NOTE D'INTENTION

    Une vieille caisse en métal, rouillée. Sale de misère, de mort, et d'espoir. Un baril recouvert des empreintes de mains des kids. Rouges comme le sang, et comme la vie.

    Des percussions. De la musique. Tribale et sauvage, guerrière, festive. Pour oublier certaines choses.

    Des douilles sur le sol, comme des petits cailloux. Laissées là par les kids pour ne pas oublier d’autres choses, pour se souvenir du miracle d’être en vie. Et de ceux qu’ils ont perdus.

    Car ces orphelins, perdus au cœur d’une guerre qui les dépasse, ont vu leur vie, leur monde, se transformer peu à peu en un champ de ruines et de cadavres, de souvenirs brisés, d’une innocence à jamais altérée par un mal incompréhensible. Un mal insoutenable.

    Sarajevo, Bosnie-Herzégovine. Un siège de quarante-trois mois. Un enfer soudain. Un enfer dans lequel les snipers reçoivent une prime s’ils parviennent à tuer un enfant. Un enfer sur terre mêlé d’absurdités humaines.

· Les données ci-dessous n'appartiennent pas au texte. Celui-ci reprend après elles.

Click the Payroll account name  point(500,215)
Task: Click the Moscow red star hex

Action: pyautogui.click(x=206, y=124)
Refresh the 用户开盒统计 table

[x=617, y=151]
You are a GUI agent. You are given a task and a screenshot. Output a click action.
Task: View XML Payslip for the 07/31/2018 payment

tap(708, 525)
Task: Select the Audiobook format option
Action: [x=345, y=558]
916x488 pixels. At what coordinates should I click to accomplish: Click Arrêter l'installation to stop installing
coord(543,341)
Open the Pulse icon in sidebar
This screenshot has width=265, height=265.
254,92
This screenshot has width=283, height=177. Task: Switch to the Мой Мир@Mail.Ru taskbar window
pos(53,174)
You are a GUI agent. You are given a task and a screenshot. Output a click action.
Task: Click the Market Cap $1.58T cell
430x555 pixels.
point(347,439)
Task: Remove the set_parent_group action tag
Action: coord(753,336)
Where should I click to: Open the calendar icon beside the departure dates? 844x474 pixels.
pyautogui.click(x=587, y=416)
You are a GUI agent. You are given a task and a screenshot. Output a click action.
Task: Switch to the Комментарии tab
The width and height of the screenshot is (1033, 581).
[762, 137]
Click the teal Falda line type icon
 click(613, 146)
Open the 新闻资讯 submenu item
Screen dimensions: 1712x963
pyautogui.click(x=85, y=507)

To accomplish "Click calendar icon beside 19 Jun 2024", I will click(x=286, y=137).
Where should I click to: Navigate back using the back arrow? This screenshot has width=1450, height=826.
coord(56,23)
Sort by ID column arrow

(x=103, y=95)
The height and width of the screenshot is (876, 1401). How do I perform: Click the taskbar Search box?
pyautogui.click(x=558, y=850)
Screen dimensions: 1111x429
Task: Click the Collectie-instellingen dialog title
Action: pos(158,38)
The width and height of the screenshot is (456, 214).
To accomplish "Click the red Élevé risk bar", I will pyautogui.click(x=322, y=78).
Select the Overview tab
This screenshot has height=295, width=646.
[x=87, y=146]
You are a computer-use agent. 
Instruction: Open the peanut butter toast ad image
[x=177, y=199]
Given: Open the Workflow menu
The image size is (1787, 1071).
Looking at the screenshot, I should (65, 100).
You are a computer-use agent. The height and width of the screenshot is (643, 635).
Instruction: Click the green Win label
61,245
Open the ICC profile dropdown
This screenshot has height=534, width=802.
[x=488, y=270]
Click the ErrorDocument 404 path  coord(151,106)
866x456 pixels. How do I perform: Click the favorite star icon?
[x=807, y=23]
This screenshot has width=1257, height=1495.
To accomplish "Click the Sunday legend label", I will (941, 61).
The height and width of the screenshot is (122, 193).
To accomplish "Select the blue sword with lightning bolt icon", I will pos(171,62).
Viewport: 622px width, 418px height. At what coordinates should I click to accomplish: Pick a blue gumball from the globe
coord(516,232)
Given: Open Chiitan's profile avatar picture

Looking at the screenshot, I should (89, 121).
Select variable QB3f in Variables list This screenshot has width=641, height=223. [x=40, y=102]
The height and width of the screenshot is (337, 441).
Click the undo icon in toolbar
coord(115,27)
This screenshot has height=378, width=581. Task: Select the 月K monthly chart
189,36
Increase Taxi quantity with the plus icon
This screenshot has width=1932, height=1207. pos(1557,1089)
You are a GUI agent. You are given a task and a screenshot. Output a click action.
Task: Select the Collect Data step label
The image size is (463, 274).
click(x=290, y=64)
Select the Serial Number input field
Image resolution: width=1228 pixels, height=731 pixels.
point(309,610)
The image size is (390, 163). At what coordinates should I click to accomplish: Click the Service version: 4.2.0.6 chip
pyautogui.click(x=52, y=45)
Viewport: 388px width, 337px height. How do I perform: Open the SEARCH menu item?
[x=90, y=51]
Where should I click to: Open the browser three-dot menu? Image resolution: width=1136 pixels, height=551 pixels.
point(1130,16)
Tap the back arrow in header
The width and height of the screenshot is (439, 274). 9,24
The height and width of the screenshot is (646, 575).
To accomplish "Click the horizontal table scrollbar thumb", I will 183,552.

    Car nous parlons bien d’humanité ici, une humanité sauvage et primaire, souvent violente, instinctive, presque animale. Et c’est ainsi que les kids se souviennent, se remémorent. Par nécessité. Et ce, à travers divers basculements dans le temps, entre Sarajevo sous les bombardements et les tirs de snipers, et l’aube d’un premier jour nourri d’espoir, sans la guerre et sans la peur. Et c’est par les didascalies de Fabrice Melquiot que cette multi-temporalité est montrée sur scène. Des didascalies dîtes par les kids eux-mêmes, racontant Leur Histoire. Leur Mémoire. Comme un ultime témoignage. Apportant une dimension onirique aux souvenirs de l’enfer.

   Tous ces basculements sont également accompagnés des chants de ces orphelins, comme des cris de guerre, parfois doux, justes, parfois maladroits, drôles, bousculés, fissurés. Le tout ponctué par des percussions sauvages et tribales, avec un djembé, du bois, du plastique, du métal, ...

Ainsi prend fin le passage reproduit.